Collected data
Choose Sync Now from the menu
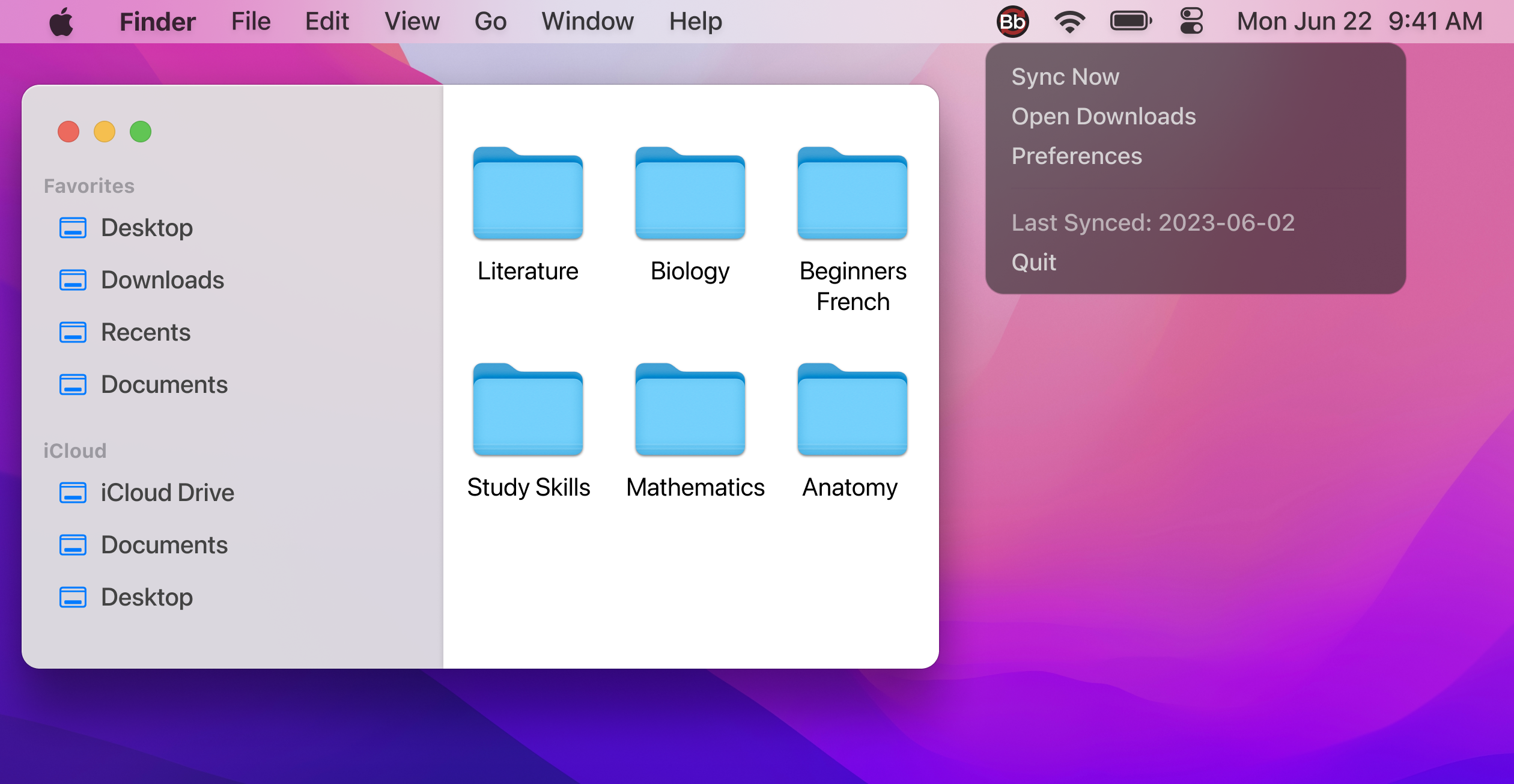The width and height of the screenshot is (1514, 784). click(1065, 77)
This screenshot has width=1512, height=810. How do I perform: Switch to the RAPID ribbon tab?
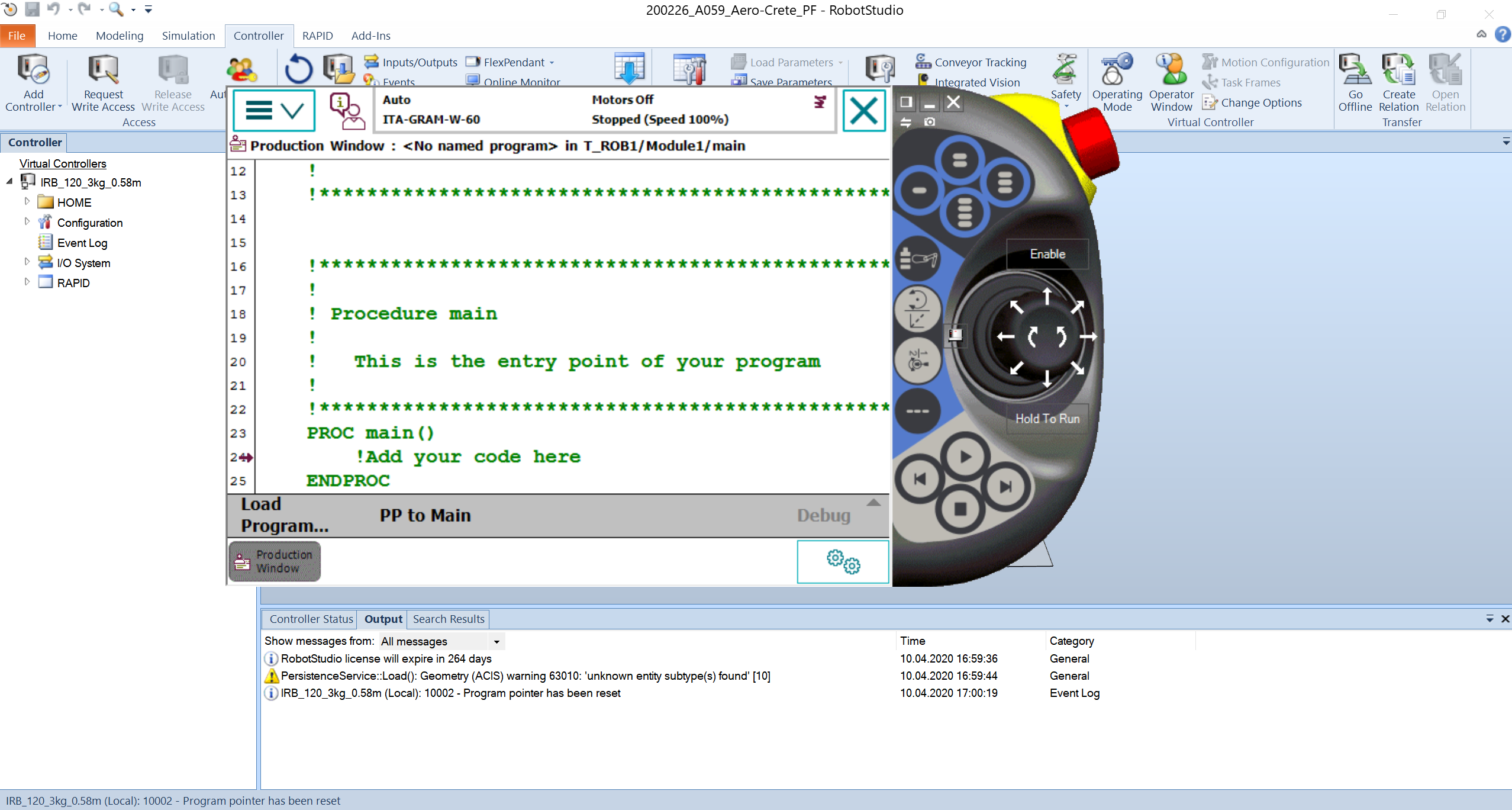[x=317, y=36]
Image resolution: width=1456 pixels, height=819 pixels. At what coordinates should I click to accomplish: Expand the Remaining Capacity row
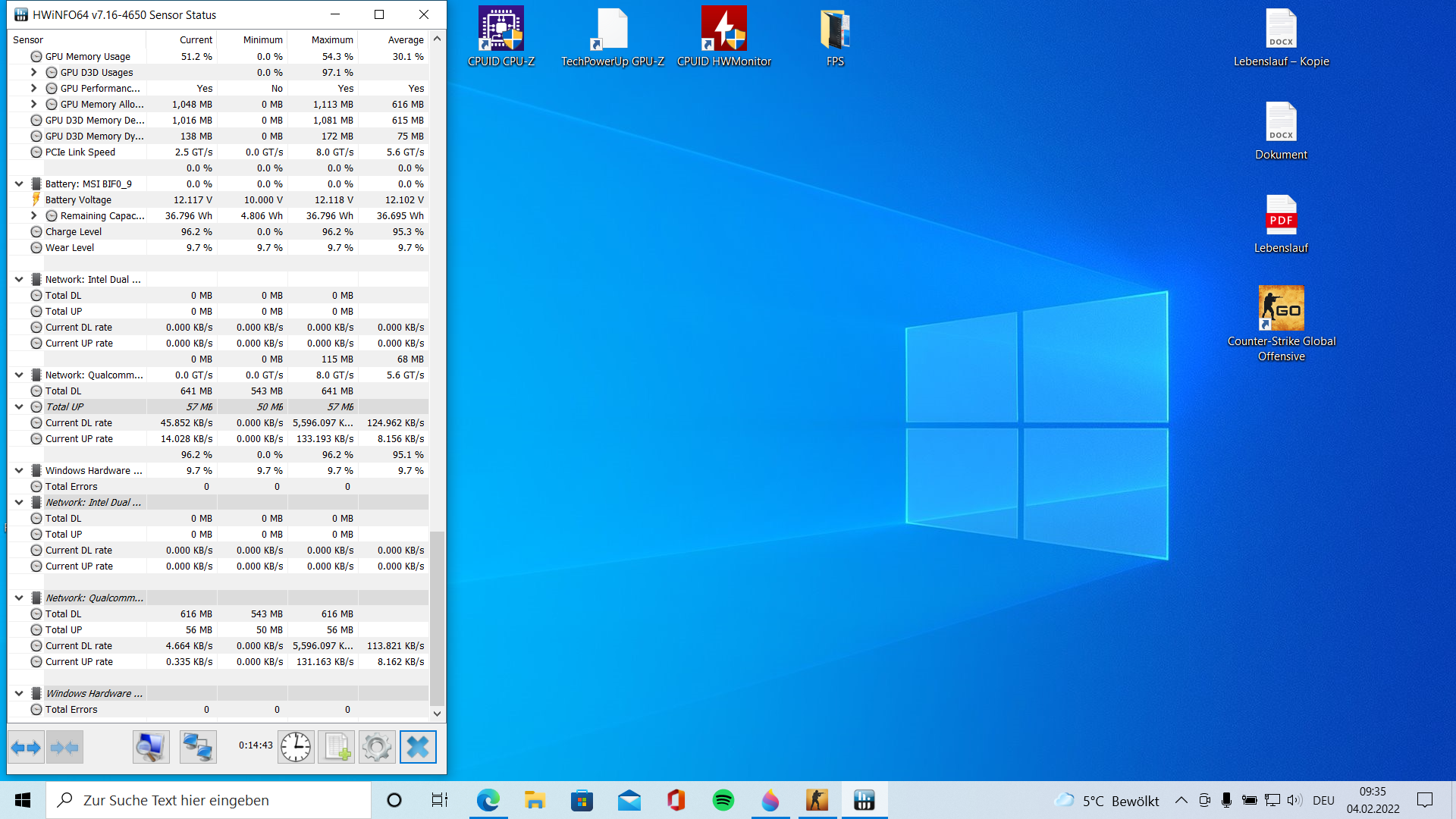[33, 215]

# [Instructions for the task]
No pictures belong in the copy: reproduce exactly the lines above from the one that contains "Image resolution: width=1456" through the last line of the entries.

# [Written response]
Image resolution: width=1456 pixels, height=819 pixels. At what coordinates should I click to accomplish: Expand the Remaining Capacity row
[33, 215]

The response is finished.